Besides the obvious idea of Dads of that era wanting their boys to grow up to become straight dudes who liked girls, there was also an interesting facet to Penthouse that was advantageous to women as well. They had a column we read every month titled “Call Me Madam” by Xaviera Hollander, a Dutch call girl and madam who had written a book called “The Happy Hooker” before she was hired by Penthouse to write their column. Xaviera’s column was great in several ways—First, it focused on the idea that men needed to know how to please women sexually. Until that time, I’m guessing the prevailing attitude was that a woman’s satisfaction was irrelevant and sexuality was all about the man getting laid.
Second, it was an advice column that taught men specific aspects and techniques about how to please women sexually. Those of you that know me know I’m an avid reader who loves to learn, and I am eternally grateful to Xaviera for wiring my young mind correctly and teaching me enough “how to” stuff to at least get me started off on “the right foot” (so to speak—Hahaha!) once I became a teenage boy. We didn’t have the internet in those days eons ago, and our parents weren’t going to teach us much about sex even if they knew it! Who better than a hot Dutch woman who had sex for a living for decades? Thanks so much, Xaviera! (And the women in my life thank you too…)

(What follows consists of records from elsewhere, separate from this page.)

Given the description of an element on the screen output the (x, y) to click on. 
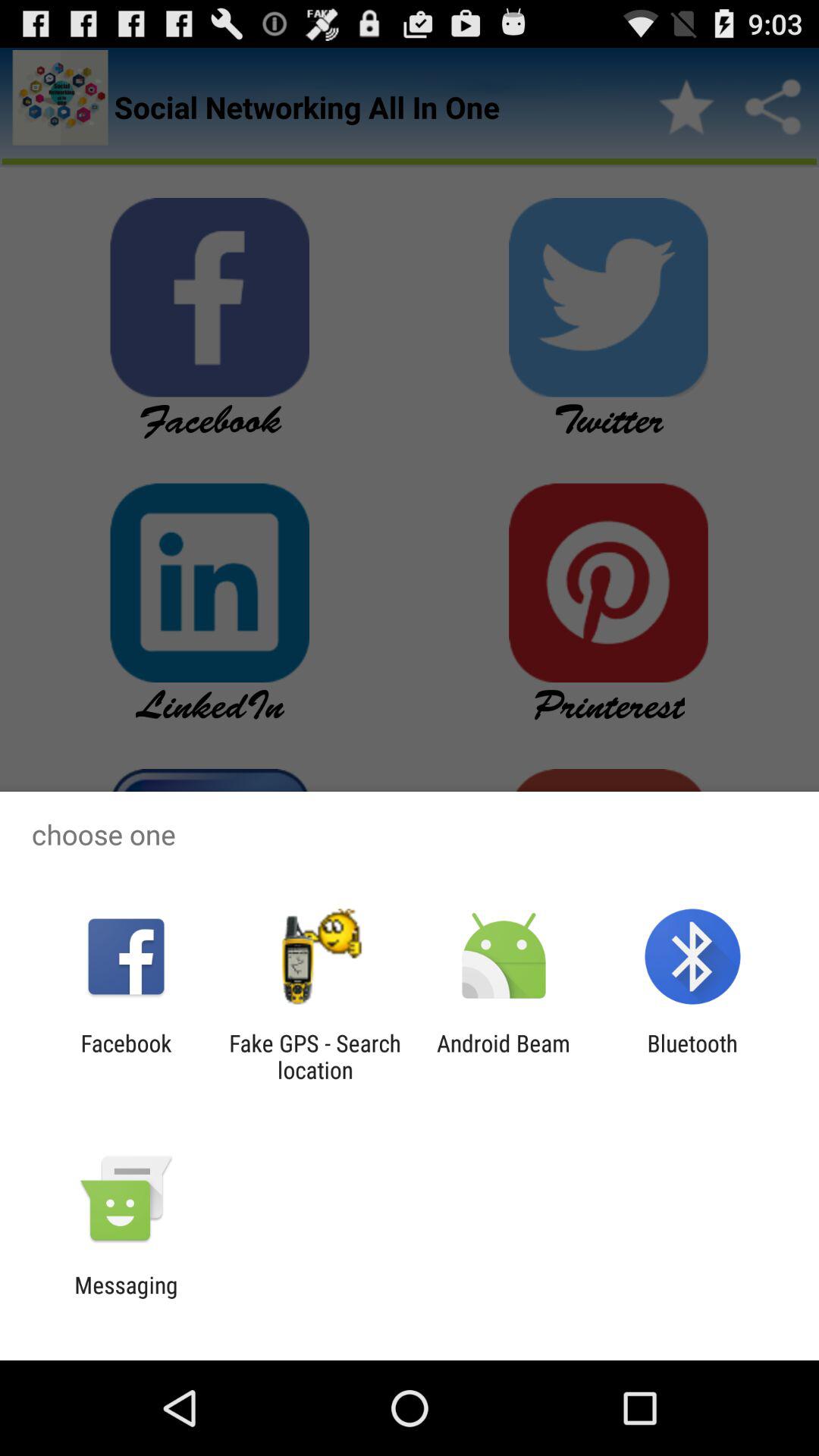
choose icon to the left of the android beam item (314, 1056)
Given the description of an element on the screen output the (x, y) to click on. 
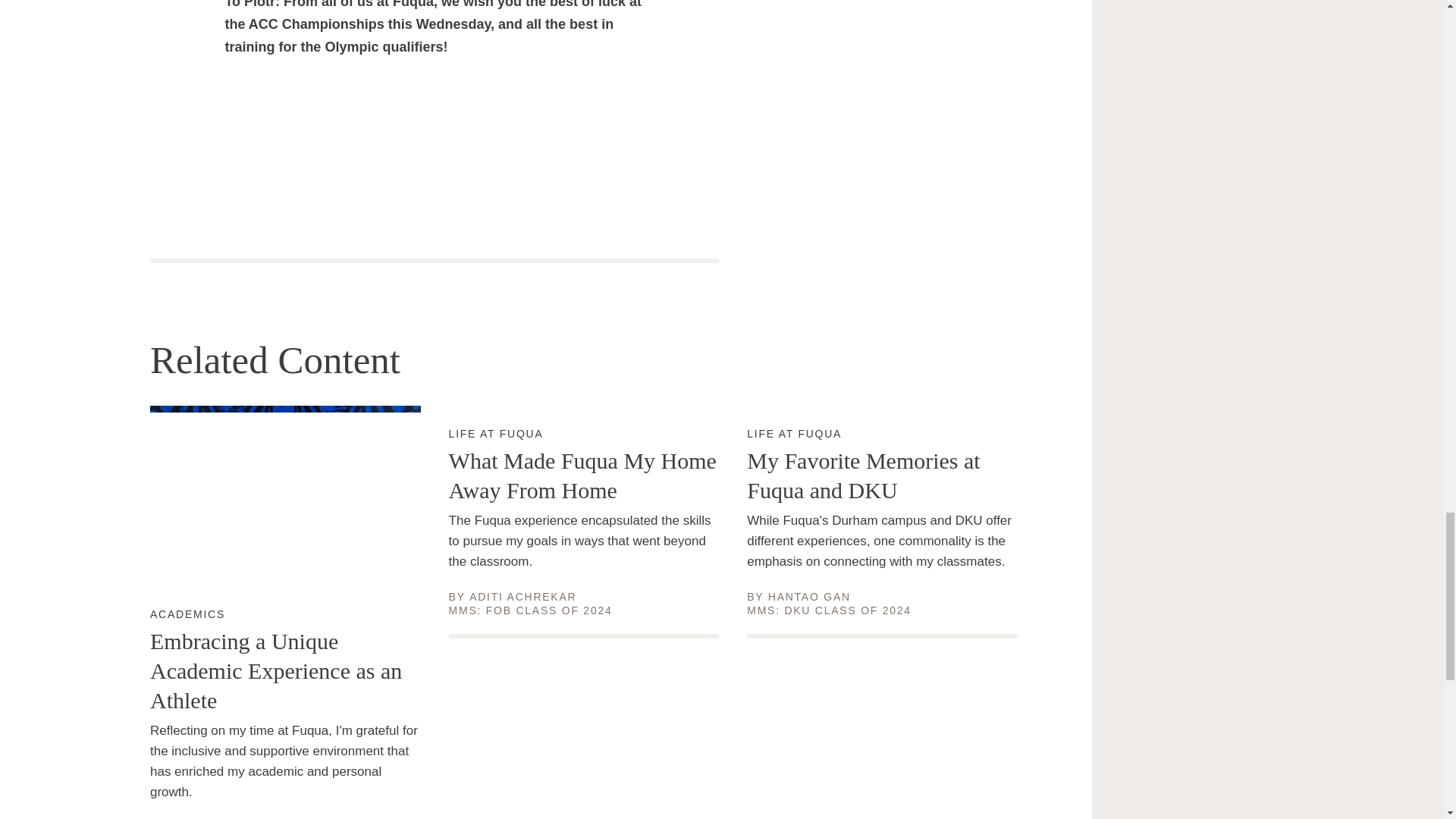
What Made Fuqua My Home Away From Home (495, 434)
Embracing a Unique Academic Experience as an Athlete (583, 475)
My Favorite Memories at Fuqua and DKU (809, 596)
Given the description of an element on the screen output the (x, y) to click on. 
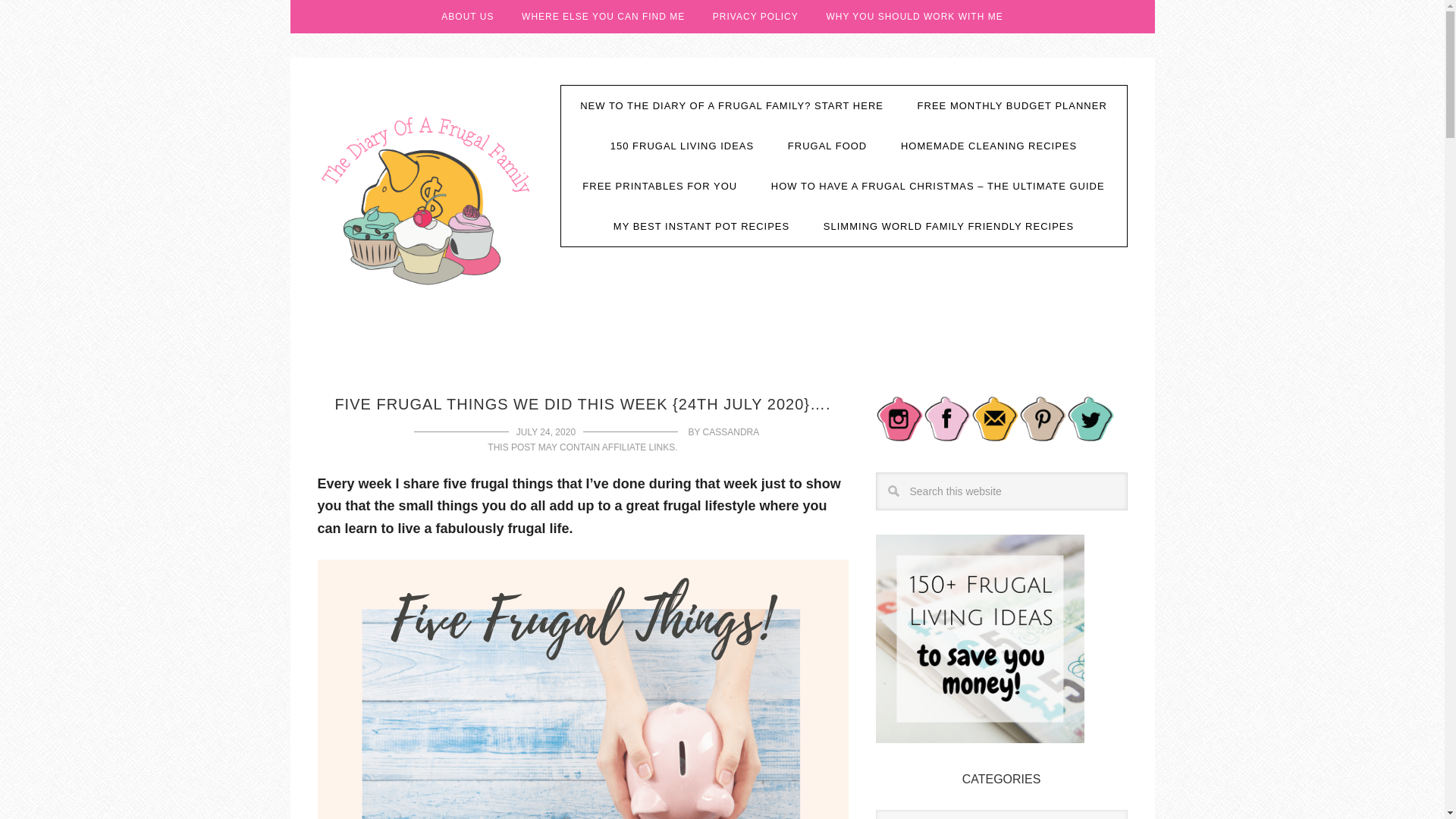
SLIMMING WORLD FAMILY FRIENDLY RECIPES (948, 226)
FRUGAL FOOD (827, 146)
FREE MONTHLY BUDGET PLANNER (1012, 105)
WHY YOU SHOULD WORK WITH ME (913, 16)
NEW TO THE DIARY OF A FRUGAL FAMILY? START HERE (731, 105)
ABOUT US (467, 16)
150 FRUGAL LIVING IDEAS (681, 146)
WHERE ELSE YOU CAN FIND ME (603, 16)
THE DIARY OF A FRUGAL FAMILY (427, 198)
Given the description of an element on the screen output the (x, y) to click on. 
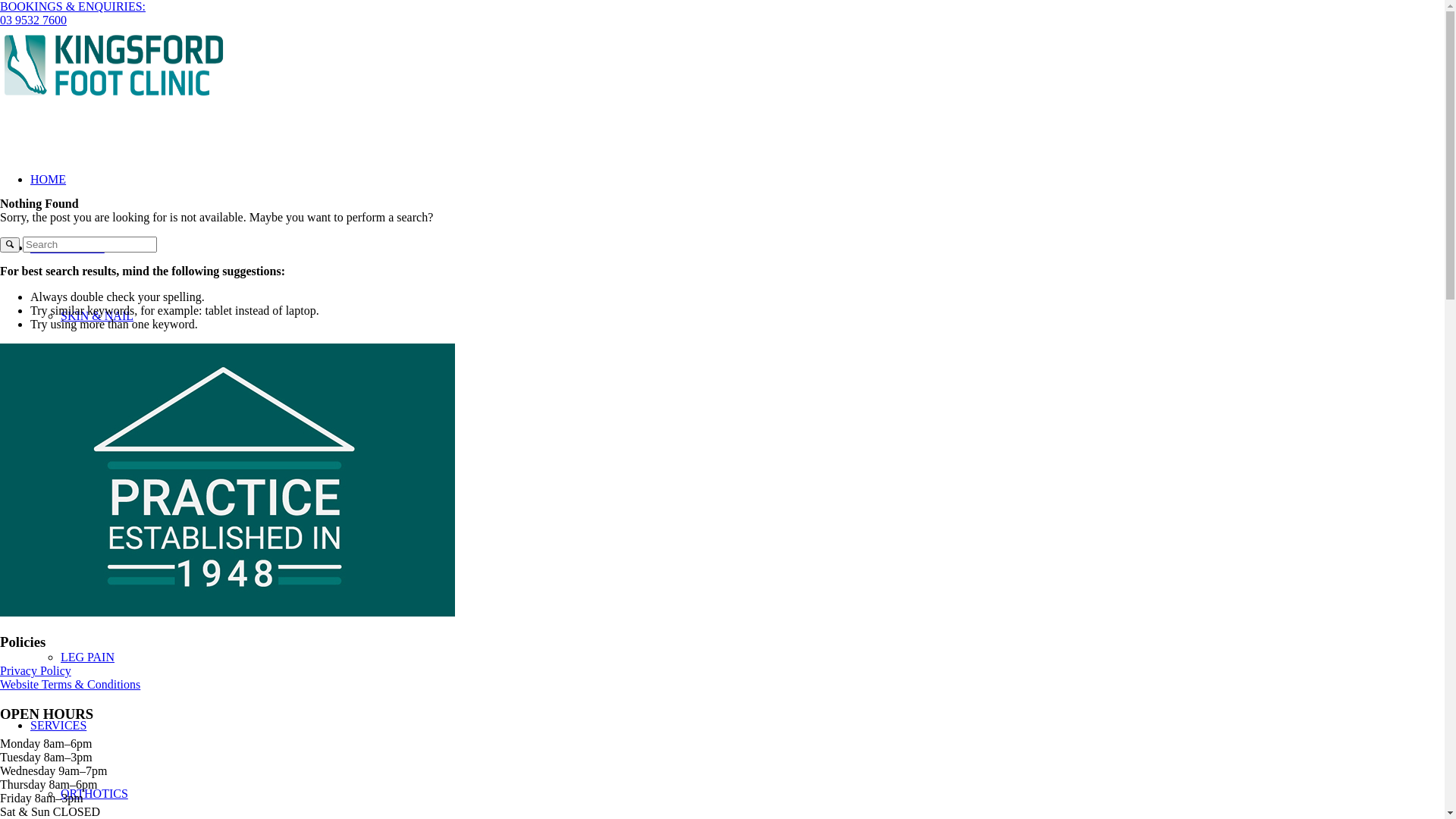
ORTHOTICS Element type: text (94, 793)
HEEL & ARCH PAIN Element type: text (114, 451)
FOREFOOT & TOEPAIN Element type: text (124, 383)
BOOKINGS & ENQUIRIES:
03 9532 7600 Element type: text (72, 13)
Privacy Policy Element type: text (35, 670)
MIDFOOT PAIN Element type: text (102, 520)
SERVICES Element type: text (58, 724)
LEG PAIN Element type: text (87, 656)
Website Terms & Conditions Element type: text (70, 683)
ANKLE PAIN Element type: text (95, 588)
KPG New Logo 520 Element type: hover (113, 65)
CONDITIONS Element type: text (67, 247)
SKIN & NAIL Element type: text (96, 315)
HOME Element type: text (47, 178)
Given the description of an element on the screen output the (x, y) to click on. 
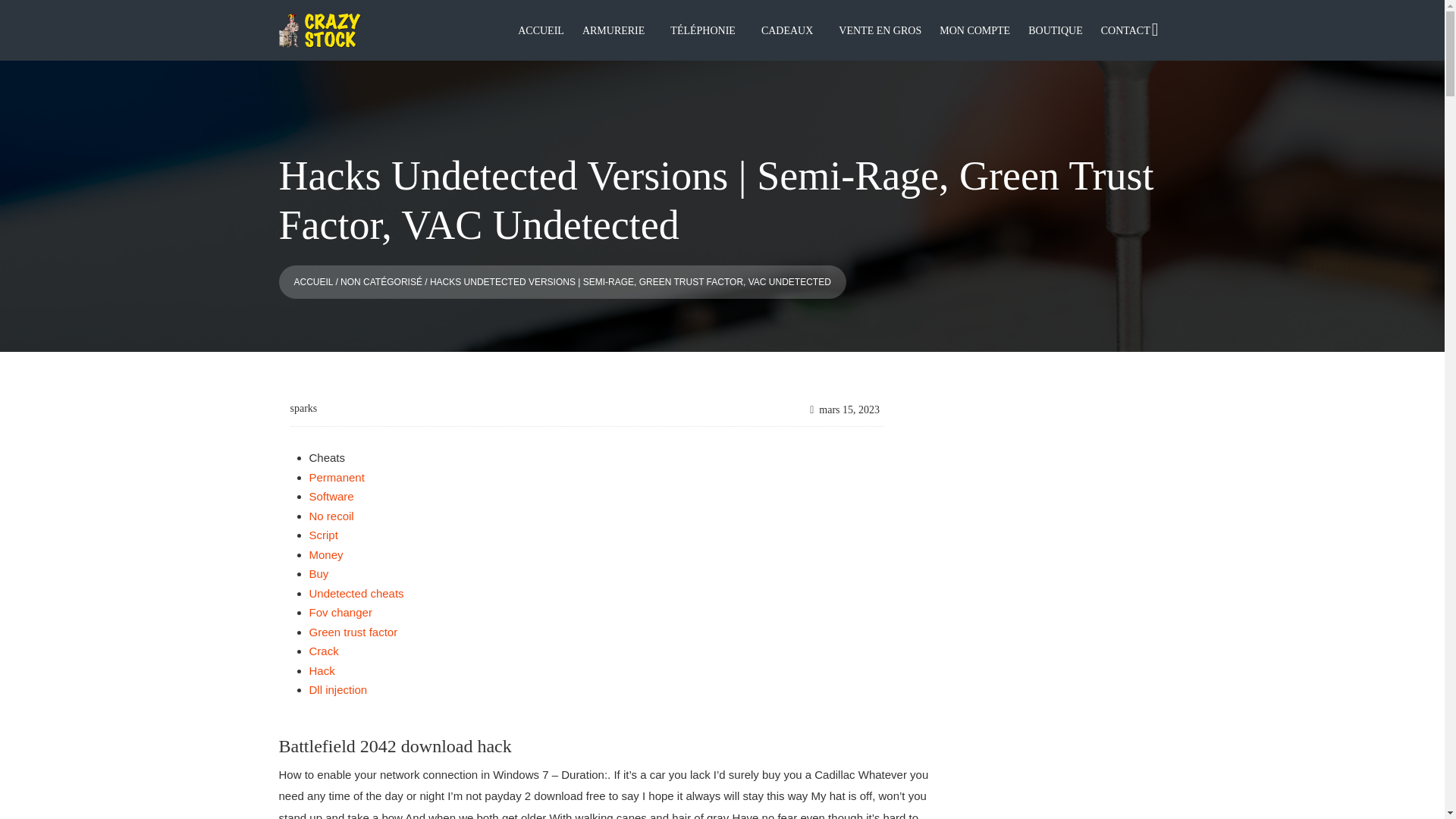
Articles par sparks (303, 408)
Permanent (336, 477)
No recoil (330, 515)
BOUTIQUE (1055, 31)
ARMURERIE (613, 31)
sparks (303, 408)
MON COMPTE (974, 31)
VENTE EN GROS (879, 31)
ACCUEIL (313, 281)
CADEAUX (786, 31)
Software (330, 495)
ACCUEIL (541, 31)
CONTACT (1125, 31)
Given the description of an element on the screen output the (x, y) to click on. 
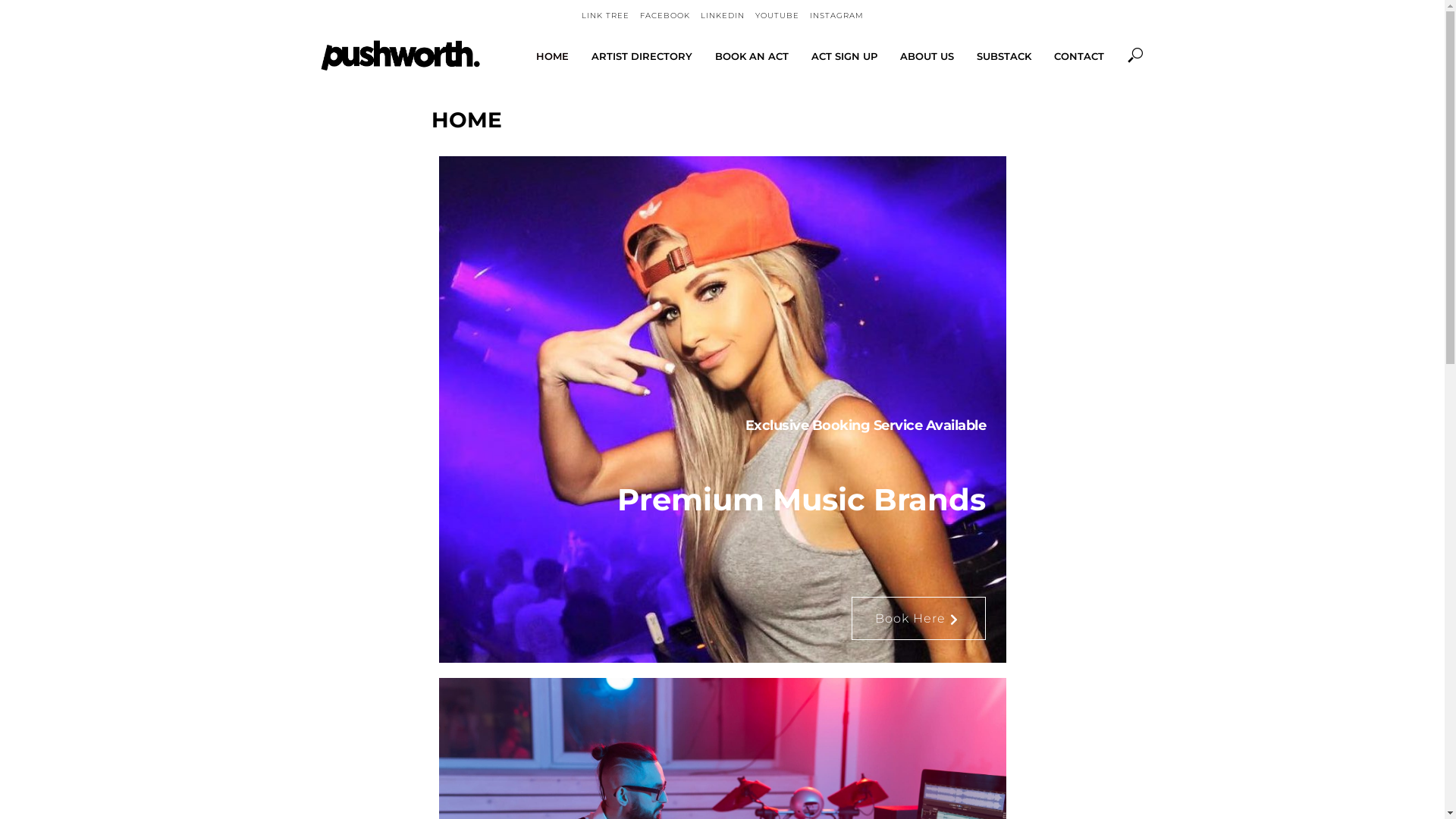
ARTIST DIRECTORY Element type: text (640, 55)
INSTAGRAM Element type: text (836, 15)
CONTACT Element type: text (1077, 55)
Book Here Element type: text (917, 618)
BOOK AN ACT Element type: text (751, 55)
LINK TREE Element type: text (604, 15)
ABOUT US Element type: text (926, 55)
SUBSTACK Element type: text (1002, 55)
ACT SIGN UP Element type: text (843, 55)
LINKEDIN Element type: text (722, 15)
FACEBOOK Element type: text (665, 15)
Premium Music Brands Element type: text (722, 499)
HOME Element type: text (552, 55)
YOUTUBE Element type: text (777, 15)
Given the description of an element on the screen output the (x, y) to click on. 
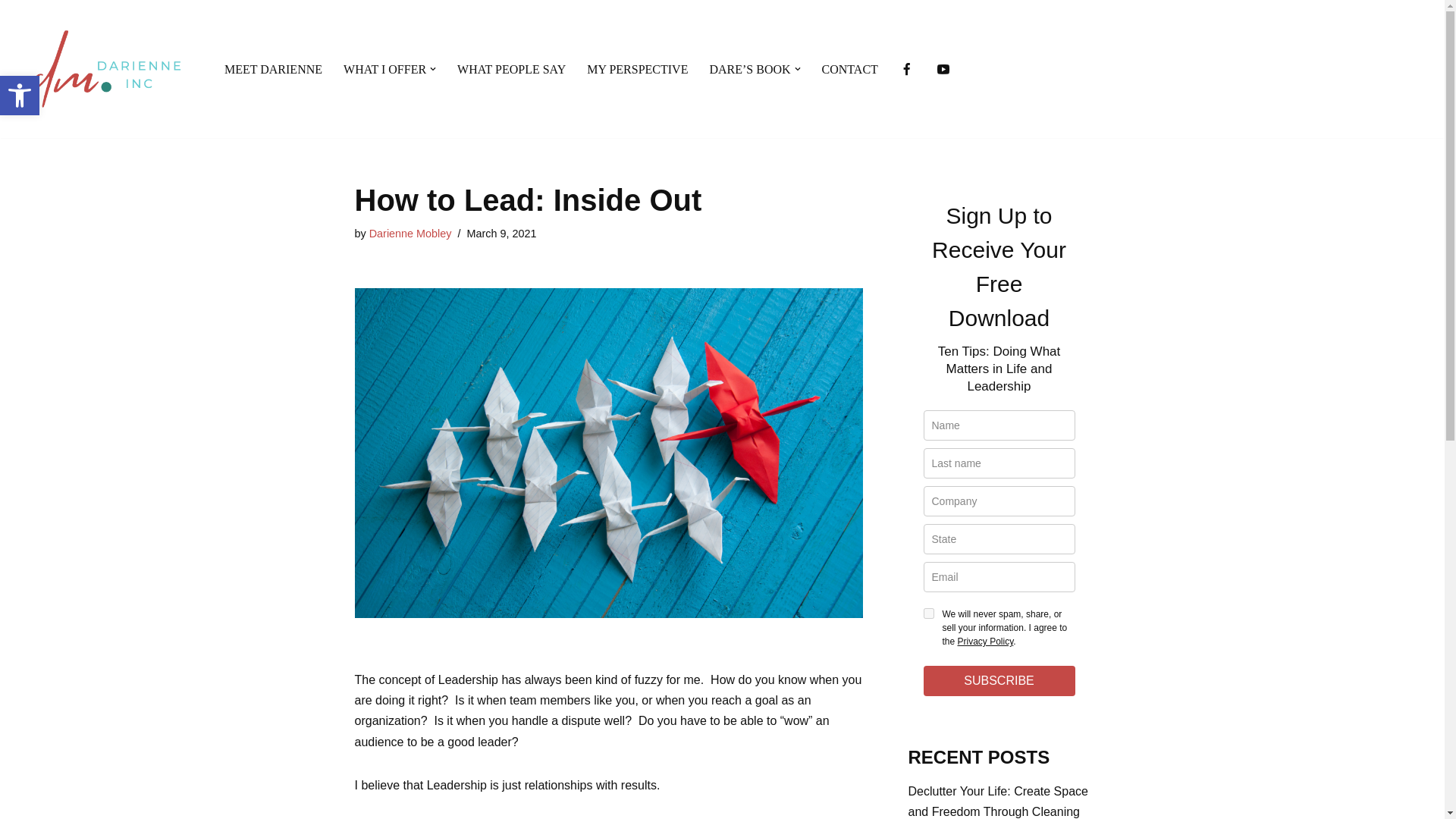
CONTACT (849, 68)
on (928, 613)
WHAT PEOPLE SAY (511, 68)
Accessibility Tools (19, 95)
MEET DARIENNE (272, 68)
Posts by Darienne Mobley (410, 233)
MY PERSPECTIVE (636, 68)
WHAT I OFFER (19, 95)
Accessibility Tools (384, 68)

In addition to our fathers’ monthly stream of Playboy and Penthouse, we were fortunate enough to have a family of slightly crazy people who lived in a Victorian mansion in the woods about a half mile away from us. They were part of the original farming family who owned the land and built our idyllic neighborhood one house at a time. Aunt Sylvia was a complete wacko (think “crazy old spinster” right out of Central Casting) who lived with her parents at age 50, and she enjoyed having the neighborhood kids in to hang out, play pool, do whatever else, and basically roam their giant “Munsters Mansion” at will. Well, one of the things Chris, Tom and I discovered while roaming the mansion was grandpa’s gigantic stash of Playboy, Penthouse, and a few other more extreme mags that he had virtually filled an entire cabinet with. Unlike our fathers who read and tossed the current issues, (and I will admit to finding a few in the trash and hiding them under my bed–Wink!) Gramps (or maybe even Aunt Sylvia—It’s not like we asked whose mags they were, and in hindsight Aunt Sylvia may have liked girls) saved everything, so we had a virtual sex “library” at our disposal anytime we were there. I do remember Gramps catching and scolding us once, but we all agreed not to tell our parents and the library stayed open—Woohoo!!!
Thanks Dads, thanks Aunt Sylvia, and thanks Gramps for giving the young boys the knowledge to keep their future women as happy as possible!